Effektive Lernmethoden für molekulare Darstellungen sind von entscheidender Bedeutung, um die Vorhersage molekularer Eigenschaften zu erleichtern, einer grundlegenden Aufgabe in der Pharmazeutika- und Materialforschung. In jüngster Zeit haben Graph Neural Networks (GNNs) erhebliches Potenzial gezeigt, bei der Lernung molekularer Darstellungen eingesetzt zu werden. Darüber hinaus haben mehrere neuere Studien erfolgreich selbstüberwachte Lernansätze zur Vortrainierung von GNNs eingesetzt, um das Problem unzureichend gelabelter Moleküle zu überwinden. Allerdings berücksichtigen bestehende GNNs und Vortrainingsstrategien Moleküle in der Regel lediglich als topologische Graphdaten und nutzen die räumliche Geometrie der Moleküle nicht ausreichend.

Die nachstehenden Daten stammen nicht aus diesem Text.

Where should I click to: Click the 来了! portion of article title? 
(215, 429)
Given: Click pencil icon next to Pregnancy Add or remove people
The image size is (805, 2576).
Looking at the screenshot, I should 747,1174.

Dabei ist die dreidimensionale (3D) räumliche Struktur eines Moleküls – auch als molekulare Geometrie bekannt – eine der entscheidenden Faktoren für die Bestimmung seiner physikalischen, chemischen und biologischen Eigenschaften. Um diesem Problem zu begegnen, schlagen wir eine neuartige Methode zur geometrieerweiterten molekularen Darstellungslernung (Geometry Enhanced Molecular representation learning, GEM) für die chemische Darstellungslernung (ChemRL) vor. Zunächst entwerfen wir eine geometriebasierte GNN-Architektur, die gleichzeitig Atome, Bindungen und Bindungswinkel innerhalb eines Moleküls modelliert. Konkret entwickeln wir zwei Graphen für jedes Molekül: Der erste kodiert die Beziehungen zwischen Atomen und Bindungen, der zweite die Beziehungen zwischen Bindungswinkeln. Darüber hinaus schlagen wir mehrere neuartige selbstüberwachte Lernstrategien auf Geometrieebene vor, die auf der entwickelten GNN-Architektur basieren und räumliches Wissen durch Ausnutzung der lokalen und globalen 3D-Struktur des Moleküls erlernen. Wir vergleichen ChemRL-GEM mit verschiedenen State-of-the-Art (SOTA)-Baselines anhand verschiedener molekularer Benchmark-Datensätze und zeigen, dass ChemRL-GEM sowohl in Regressions- als auch in Klassifikationsaufgaben signifikant alle Baselines übertrifft. Beispielsweise ergibt sich im Durchschnitt eine Verbesserung um 8,8 % gegenüber den SOTA-Baselines bei Regressionsaufgaben, was die Überlegenheit des vorgeschlagenen Ansatzes eindrucksvoll belegt.